A Senior's View By Gabby Castillo

Author's note: Hola. My name is Gabby Castillo, and I am in my 5th year of marching band. I'm also a sr. This is a story that is basically about a seniors view on everything that happens to them in a marching band. I hope you like.


For the first time that season she stepped onto the freshly cut green field and breathed in. The scent of grass and yard line paint filled her nostrils, and she closed her eyes, relishing the all to familiar smell. She took a few quick roll steps in the plush grass, sampling it before heading out into the block forming backfield. She jogged quickly, a smile on her face as she watched nervous rookies shift anxiously in their lines. This is where she wanted to be.

Her ears listened to the voices of the new drum majors as they tested their authority on the still sleepy crowd. It was eight in the morning, the first day of band camp, a week before school started again, and the young marchers weren't used to watching the sun rise from a basics block. They stared with sleepy eyes in awe at the pristine movements of the student teacher giving a quick lesson on forward eight - to- five, before falling into a sloppy attention behind an experienced marcher. She allowed a small smile to creep to her face as she stood at attention also. This is what she wanted to be doing.

She listened as the assignment was given, and subdivided the counts before stepping off. 'The last first step I'll ever take,' she thought to herself. Thinking this, she forced her toe lift to be higher. Her role through was perfect. She smiled again when she felt herself gliding across the field, part of this band, a group she loved. She counted loud, felt the sweat running down her back as she pushed herself to do better with every assignment.

"Go through your checklist," reminded the student teacher as the marchers stood still at attention again.

Chin up.
Shoulders back.
Chest out.
Stomach in.
Feet together.
Toes apart.

A quick break and the band was on the field, coordinate books in sweaty hands. She explained to the rookies in her squad how to read and find a coordinate. They watched her with eager eyes as she showed them her first. They smiled as they ran to find their own first set. She laughed as each and every one of them stood at attention once they had. She had never been more proud.

They went through the first ten sets before heading into lunch. She stayed quiet as she watched everyone run around, or go through their music. She laughed at the band jokes told by the tubas, swayed to the cadences played out by the drummers, frowned at the gossip of the flutes. She listened as Dr. Beat clicked in the background, scales filled the air, the soft breeze blew back the hair falling out of her ponytail. She couldn't imagine doing anything else.

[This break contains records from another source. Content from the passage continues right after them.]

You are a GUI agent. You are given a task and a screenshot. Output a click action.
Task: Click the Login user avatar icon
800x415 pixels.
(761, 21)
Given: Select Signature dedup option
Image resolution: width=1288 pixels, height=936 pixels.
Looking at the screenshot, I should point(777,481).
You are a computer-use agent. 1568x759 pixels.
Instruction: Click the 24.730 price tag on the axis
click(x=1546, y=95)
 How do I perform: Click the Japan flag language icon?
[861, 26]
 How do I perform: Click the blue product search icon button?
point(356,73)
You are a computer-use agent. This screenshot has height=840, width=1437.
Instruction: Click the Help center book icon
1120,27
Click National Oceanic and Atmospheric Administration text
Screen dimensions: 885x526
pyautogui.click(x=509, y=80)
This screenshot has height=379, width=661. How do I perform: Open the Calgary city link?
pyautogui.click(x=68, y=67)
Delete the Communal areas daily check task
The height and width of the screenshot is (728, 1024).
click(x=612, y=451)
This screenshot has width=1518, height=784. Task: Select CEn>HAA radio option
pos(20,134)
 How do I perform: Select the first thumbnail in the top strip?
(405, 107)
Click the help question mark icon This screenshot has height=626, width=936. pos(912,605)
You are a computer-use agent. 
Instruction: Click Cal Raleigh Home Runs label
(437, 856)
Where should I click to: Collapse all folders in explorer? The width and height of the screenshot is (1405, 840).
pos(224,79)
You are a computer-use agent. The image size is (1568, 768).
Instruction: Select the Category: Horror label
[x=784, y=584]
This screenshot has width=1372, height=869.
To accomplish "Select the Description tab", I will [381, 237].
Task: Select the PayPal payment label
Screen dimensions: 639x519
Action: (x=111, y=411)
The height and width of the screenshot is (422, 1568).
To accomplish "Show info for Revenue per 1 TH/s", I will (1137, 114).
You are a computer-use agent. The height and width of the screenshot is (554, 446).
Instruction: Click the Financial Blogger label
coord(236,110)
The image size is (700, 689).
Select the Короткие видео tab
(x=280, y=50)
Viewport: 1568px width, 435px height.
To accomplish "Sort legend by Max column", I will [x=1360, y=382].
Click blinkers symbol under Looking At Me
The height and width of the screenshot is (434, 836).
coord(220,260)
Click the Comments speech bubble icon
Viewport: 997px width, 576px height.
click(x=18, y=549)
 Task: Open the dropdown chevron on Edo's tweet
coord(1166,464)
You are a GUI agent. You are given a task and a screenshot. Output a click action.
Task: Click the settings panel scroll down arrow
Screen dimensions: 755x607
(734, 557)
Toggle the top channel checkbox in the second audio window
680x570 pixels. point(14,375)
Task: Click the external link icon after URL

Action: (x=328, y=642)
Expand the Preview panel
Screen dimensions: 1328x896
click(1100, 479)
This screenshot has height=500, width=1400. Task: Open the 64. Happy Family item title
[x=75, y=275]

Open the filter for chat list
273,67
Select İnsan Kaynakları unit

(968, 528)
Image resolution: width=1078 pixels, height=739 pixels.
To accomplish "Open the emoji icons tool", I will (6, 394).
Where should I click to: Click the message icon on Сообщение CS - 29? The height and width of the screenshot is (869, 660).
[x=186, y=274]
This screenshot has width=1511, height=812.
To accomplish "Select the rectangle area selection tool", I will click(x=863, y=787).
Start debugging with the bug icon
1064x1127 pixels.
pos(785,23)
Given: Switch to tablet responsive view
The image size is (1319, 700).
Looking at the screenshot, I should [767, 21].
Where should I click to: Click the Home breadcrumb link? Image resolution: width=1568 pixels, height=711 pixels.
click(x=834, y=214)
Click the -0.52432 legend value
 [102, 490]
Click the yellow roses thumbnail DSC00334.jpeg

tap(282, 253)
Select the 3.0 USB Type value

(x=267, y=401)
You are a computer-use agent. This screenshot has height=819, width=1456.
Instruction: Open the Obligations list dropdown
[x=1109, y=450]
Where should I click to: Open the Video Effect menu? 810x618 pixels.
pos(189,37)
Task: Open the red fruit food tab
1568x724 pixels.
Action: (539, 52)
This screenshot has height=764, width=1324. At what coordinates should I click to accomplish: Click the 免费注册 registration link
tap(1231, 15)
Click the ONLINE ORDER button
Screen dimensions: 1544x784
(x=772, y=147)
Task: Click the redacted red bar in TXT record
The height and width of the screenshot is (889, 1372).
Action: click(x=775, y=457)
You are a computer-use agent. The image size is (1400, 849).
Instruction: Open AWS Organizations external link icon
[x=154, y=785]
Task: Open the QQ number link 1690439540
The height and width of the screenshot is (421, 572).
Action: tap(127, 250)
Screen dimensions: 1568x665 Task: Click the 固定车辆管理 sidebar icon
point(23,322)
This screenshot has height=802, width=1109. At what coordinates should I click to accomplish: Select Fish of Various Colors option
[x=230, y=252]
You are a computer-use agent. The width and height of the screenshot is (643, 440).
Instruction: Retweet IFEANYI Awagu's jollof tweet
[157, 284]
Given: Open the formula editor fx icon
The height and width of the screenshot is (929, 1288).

Lunch finally ended and each section went its own way to music rehearsal. She took out her music and read the top corner proudly.

First Trumpet.

She brought her mouthpiece to her lips and played with the other trumpets, adding a note here, taking a rhythm out there. Let's add a crescendo, don't play to loudly. Don't rush, don't rush! Good trumpets, play it just like that. She smiled as she filed ever word to memory.

The first day was over. She walked slowly out to her car, wiping the sweat from her brow. It was nine o'clock at night. It had been a long day, but worth it. Unlocking her door, she took a look at the school, then to the field not to far back. Four more days to go, but there would never be another first day for her. Never another first basic block, never another first step, never another lesson on coordinates. This was all over. In four days, she'd never have another band camp, and as sad as the thought was, she smiled.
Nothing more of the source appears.